Aim A :: Please give the listing starting at the line that contains "Task: Show the hidden Origin folder" and ending at the line that contains "Action: click(58, 193)" as a two-column CSV with the columns instruction and response. Use one row per request, put each field in quotes with line breaks replaced by spaces, and leave the pictures out.

Page extract ::
──────

- Born: Robert Higginbotham March 5, 1933 Springfield, Ohio, U.S.
- Died: January 22, 1982 (aged 48) Newark, New Jersey, U.S.
- Genres: Blues
- Occupations: Singer-songwriter; pianist;
- Instrument: Piano

= Tommy Tucker (singer) =

American songwriter (1933–1982)

Tommy Tucker (born Robert Higginbotham; March 5, 1933 - January 22, 1982) was an American blues singer-songwriter and pianist. He is best known for the 1964 hit song, "Hi-Heel Sneakers", that went to No. 11 on the Billboard Hot 100 chart, and peaked at No. 23 in the UK singles chart.

==Early life==
Tucker was born Robert Higginbotham, to Leroy and Mary Higginbotham, the fifth of eleven children, in Springfield, Ohio, United States.

==Career==
Tucker released "Hi-Heel Sneakers" in 1964, which was a hit both in the US and the UK. He released an album, also entitled Hi-Heel Sneakers, on Checker Records that same year. His follow-up single, "Long Tall Shorty", was less successful. Musicians that played on his albums and singles included Louisiana Red, Willie Dixon and Donny Hathaway. In the 1970s, he began releasing previously unissued material on the English label Red Lightnin'. This was combined with his work for Big Bear Records, featuring on their American Blues Legends '75 album and tour.

──────

Records to use ::
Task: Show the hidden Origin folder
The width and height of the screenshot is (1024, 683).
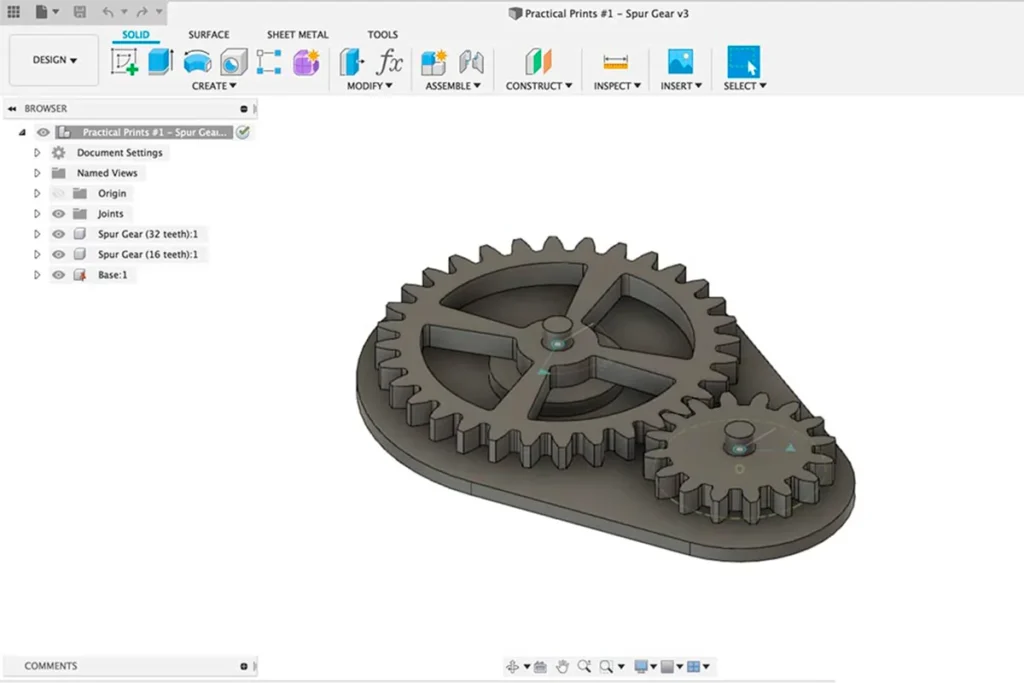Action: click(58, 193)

──────

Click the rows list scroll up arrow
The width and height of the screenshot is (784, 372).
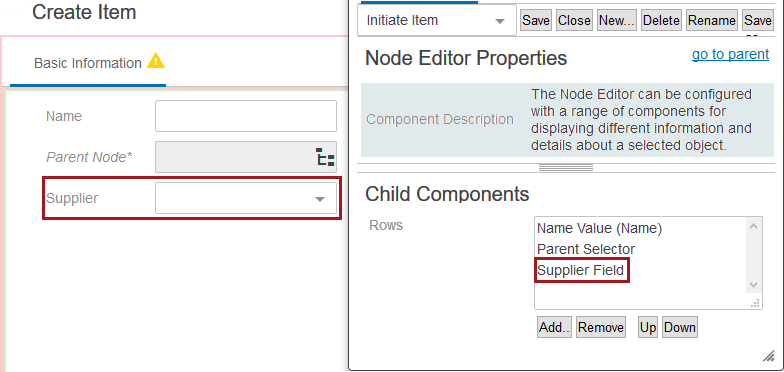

──────

Aim B :: In the Tommy Tucker page, where did Tucker fall in birth order among his parents' children?

Complete answer A ::
instruction,response
"Task: Show the hidden Origin folder The width and height of the screenshot is (1024, 683).","Action: click(58, 193)"

Complete answer B :: He was the fifth of eleven children.